START Available data

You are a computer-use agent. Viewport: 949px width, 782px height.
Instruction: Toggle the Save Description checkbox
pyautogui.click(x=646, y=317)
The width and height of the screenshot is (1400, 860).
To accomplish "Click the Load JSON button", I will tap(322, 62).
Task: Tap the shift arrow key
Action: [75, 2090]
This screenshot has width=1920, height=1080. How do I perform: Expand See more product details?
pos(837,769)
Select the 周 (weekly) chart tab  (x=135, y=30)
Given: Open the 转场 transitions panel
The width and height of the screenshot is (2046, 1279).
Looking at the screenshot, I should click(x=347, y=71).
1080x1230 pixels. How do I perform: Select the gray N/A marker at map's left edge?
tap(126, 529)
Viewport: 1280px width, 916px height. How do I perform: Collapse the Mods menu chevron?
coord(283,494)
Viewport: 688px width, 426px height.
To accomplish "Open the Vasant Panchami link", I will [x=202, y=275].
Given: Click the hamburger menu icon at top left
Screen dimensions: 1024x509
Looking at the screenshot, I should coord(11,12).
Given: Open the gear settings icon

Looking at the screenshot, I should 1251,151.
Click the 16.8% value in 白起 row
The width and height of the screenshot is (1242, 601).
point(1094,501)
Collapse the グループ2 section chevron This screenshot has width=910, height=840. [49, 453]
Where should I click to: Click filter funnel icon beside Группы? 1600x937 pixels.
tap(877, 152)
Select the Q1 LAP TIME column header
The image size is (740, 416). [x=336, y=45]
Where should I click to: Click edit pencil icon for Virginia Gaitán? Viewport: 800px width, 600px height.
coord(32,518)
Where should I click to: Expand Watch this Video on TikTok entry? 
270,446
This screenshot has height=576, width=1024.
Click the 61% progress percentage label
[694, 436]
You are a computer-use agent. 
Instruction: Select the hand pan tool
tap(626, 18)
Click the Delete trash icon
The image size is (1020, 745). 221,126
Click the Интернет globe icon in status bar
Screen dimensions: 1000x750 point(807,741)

END Available data

What to do:
Having read the records above, reproduce each one exactly.

Answer:
You are a computer-use agent. Viewport: 949px width, 782px height.
Instruction: Toggle the Save Description checkbox
pyautogui.click(x=646, y=317)
The width and height of the screenshot is (1400, 860).
To accomplish "Click the Load JSON button", I will tap(322, 62).
Task: Tap the shift arrow key
Action: [75, 2090]
This screenshot has width=1920, height=1080. How do I perform: Expand See more product details?
pos(837,769)
Select the 周 (weekly) chart tab  (x=135, y=30)
Given: Open the 转场 transitions panel
The width and height of the screenshot is (2046, 1279).
Looking at the screenshot, I should click(x=347, y=71).
1080x1230 pixels. How do I perform: Select the gray N/A marker at map's left edge?
tap(126, 529)
Viewport: 1280px width, 916px height. How do I perform: Collapse the Mods menu chevron?
coord(283,494)
Viewport: 688px width, 426px height.
To accomplish "Open the Vasant Panchami link", I will [x=202, y=275].
Given: Click the hamburger menu icon at top left
Screen dimensions: 1024x509
Looking at the screenshot, I should coord(11,12).
Given: Open the gear settings icon

Looking at the screenshot, I should 1251,151.
Click the 16.8% value in 白起 row
The width and height of the screenshot is (1242, 601).
point(1094,501)
Collapse the グループ2 section chevron This screenshot has width=910, height=840. [49, 453]
Where should I click to: Click filter funnel icon beside Группы? 1600x937 pixels.
tap(877, 152)
Select the Q1 LAP TIME column header
The image size is (740, 416). [x=336, y=45]
Where should I click to: Click edit pencil icon for Virginia Gaitán? Viewport: 800px width, 600px height.
coord(32,518)
Where should I click to: Expand Watch this Video on TikTok entry? 
270,446
This screenshot has height=576, width=1024.
Click the 61% progress percentage label
[694, 436]
You are a computer-use agent. 
Instruction: Select the hand pan tool
tap(626, 18)
Click the Delete trash icon
The image size is (1020, 745). 221,126
Click the Интернет globe icon in status bar
Screen dimensions: 1000x750 point(807,741)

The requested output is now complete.